If you’re offered immunity, you have to decide if you will speak to the grand jury or not.

If you are given immunity and refuse to speak, then you will be taken before a judge at some time, that day or maybe couple weeks later, and you’ll be presented these questions again by a judge and the judge will order you to answer those questions. If you then refuse to answer those questions, you can then be held in civil contempt of the grand jury. And you can then be incarcerated for the life of the grand jury. People have spent months and months in jail just on civil contempt.

Greenwald notes that one witness is considering going to jail as an act of “civil disobedience” because the witness views “the attempt to criminalize WikiLeaks as such a profound assault on basic freedoms, including press freedoms.

During the podcast interview, Fennerty says the grand jury typically “rubberstamps what the government wants.” The prosecutor is part of the grand jury, the grand jurors get to hear one side of the story and they don’t get information from the other side.

If one considers the government’s war on those linked to WikiLeaks as part of the larger war on whistleblowing, which the Obama Administration is waging, then the use of the grand jury should be especially disturbing because grand juries have a history of being used as a tool of political repression. That this new McCarthyism could strike a blow to freedom of the press in America is even more troubling.

In the event that witnesses refuse to testify and participate in what some characterize as a fishing expedition, federal prosecutors involved in grand juries will typically try to peel off one individual by exploiting their fears or weaknesses. So, for example, someone like Manning’s ex-boyfriend could be considered a “weak link” and be exploited by the grand jury to crack and provide information to the grand jury.

In the case of the twenty-three activists Fennerty is representing, the activists have bound together in solidarity. They have held press conferences, rallies and participated in public speaking events describing the work they do to make the case in the court of public opinion that they are being persecuted for their work.

Fennerty finds this to be the right thing to do because those ensnared in grand juries cannot win in the courts. Those subpoenaed have to work to keep their side of the story in the news so the official story the grand jury tries to craft might be considered suspicious or disingenuous by the public.

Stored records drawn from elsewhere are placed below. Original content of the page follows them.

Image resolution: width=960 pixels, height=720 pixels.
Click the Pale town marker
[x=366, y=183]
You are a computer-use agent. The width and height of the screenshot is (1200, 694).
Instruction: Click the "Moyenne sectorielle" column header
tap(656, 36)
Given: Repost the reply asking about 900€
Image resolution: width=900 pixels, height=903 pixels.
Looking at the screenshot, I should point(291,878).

Therefore, those subpoenaed might want to start a political support committee and take cues from the Committee to Stop FBI Repression, which is a group that has formed to support the activists Fennerty is representing.

It will be up to those subpoenaed to decide how public they want to be about the investigation. The attorneys they have represent them will suggest they keep certain details secret but much of the government’s claims about them should be shared because the less mystery, the better chance the activists have of discrediting the government’s decision to issue subpoenas and launch an investigation into their activities in the first place.

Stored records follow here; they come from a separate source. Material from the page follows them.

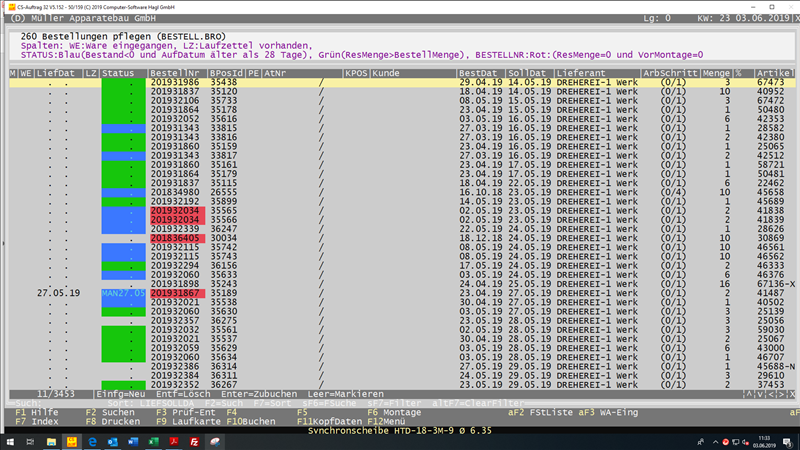Click F6 Montage function
Viewport: 800px width, 450px height.
pos(394,411)
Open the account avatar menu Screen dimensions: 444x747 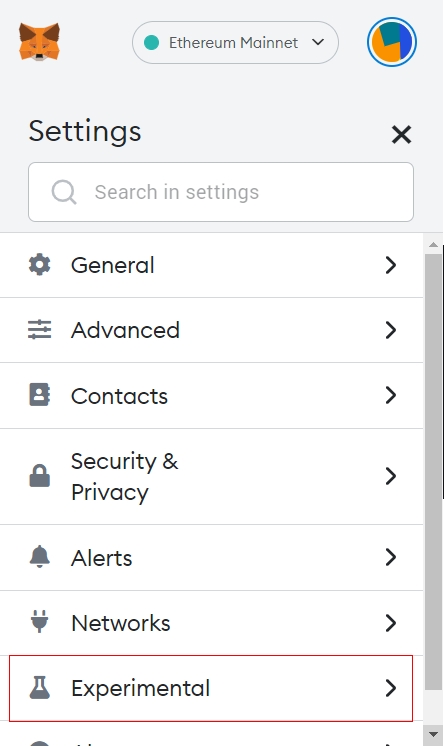click(x=392, y=42)
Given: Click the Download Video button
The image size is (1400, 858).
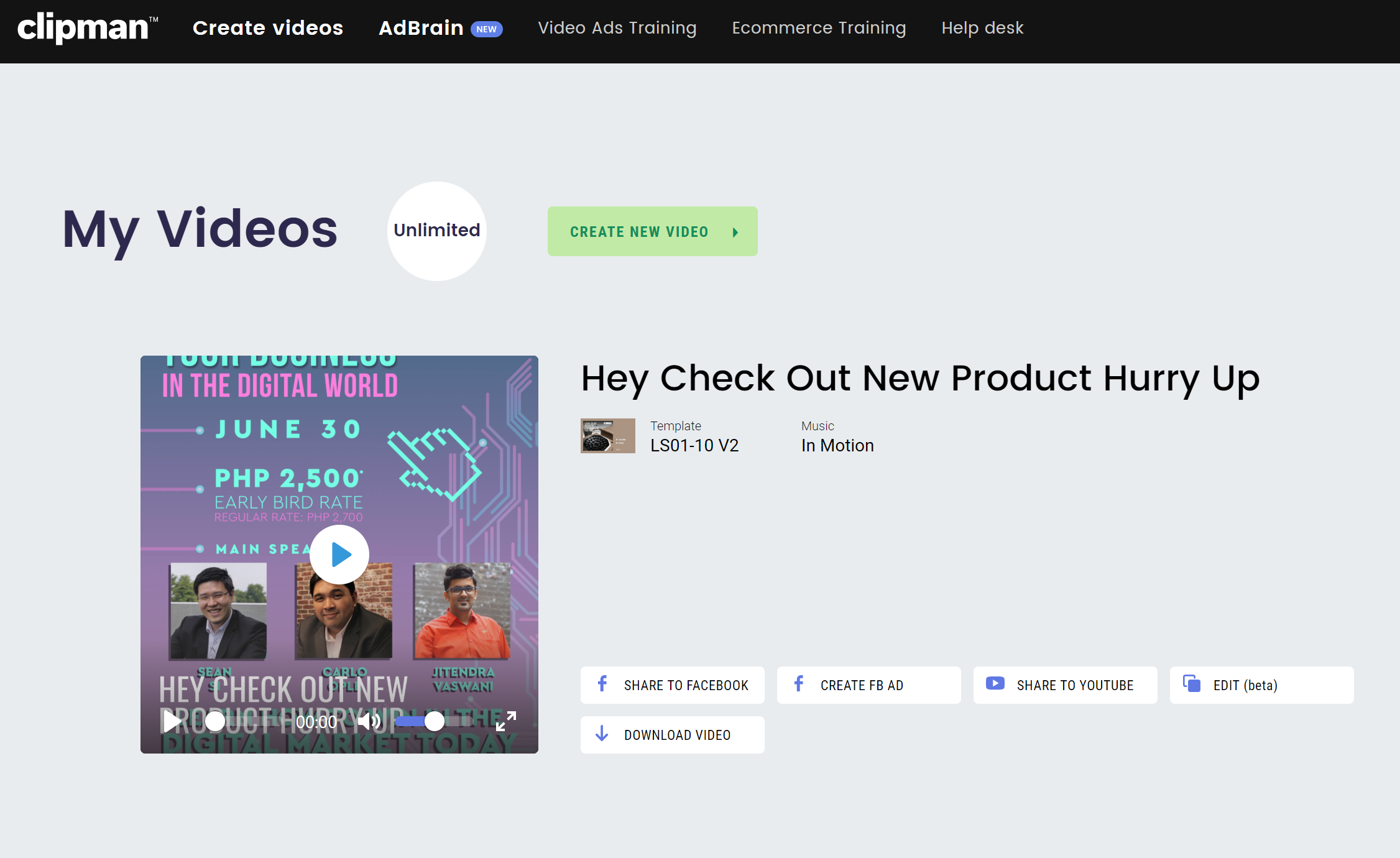Looking at the screenshot, I should coord(672,735).
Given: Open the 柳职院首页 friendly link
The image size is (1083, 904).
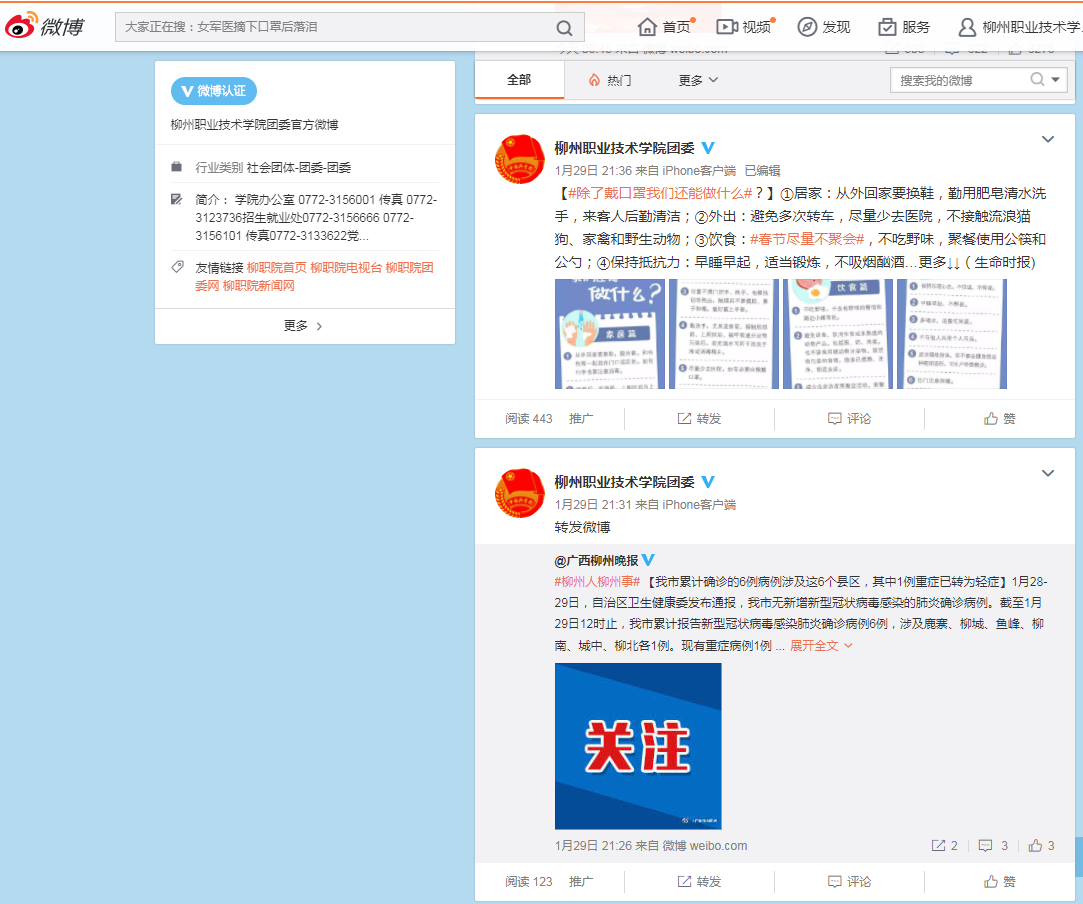Looking at the screenshot, I should [x=277, y=268].
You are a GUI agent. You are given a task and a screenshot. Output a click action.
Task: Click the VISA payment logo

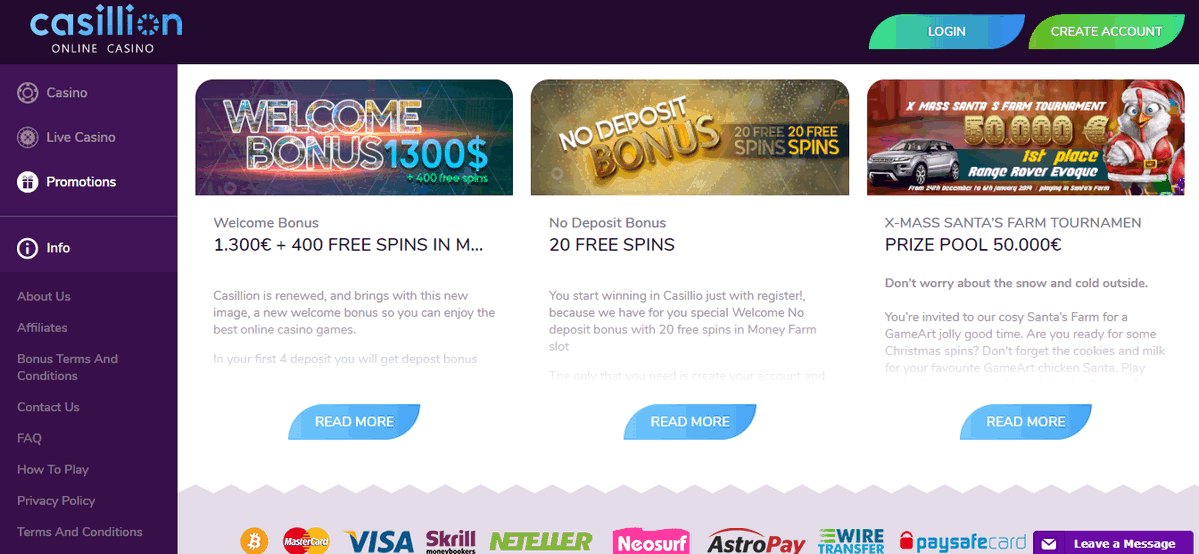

Moreover, a support committee could truly open up a conversation about whether it is a crime to be connected to an organization like WikiLeaks and whether American citizens want to live in a society that criminalizes people who organize or work with this pro-transparency organization that, if one examines the evidence in media coverage and statements from US government officials, is not proven to have committed one single crime.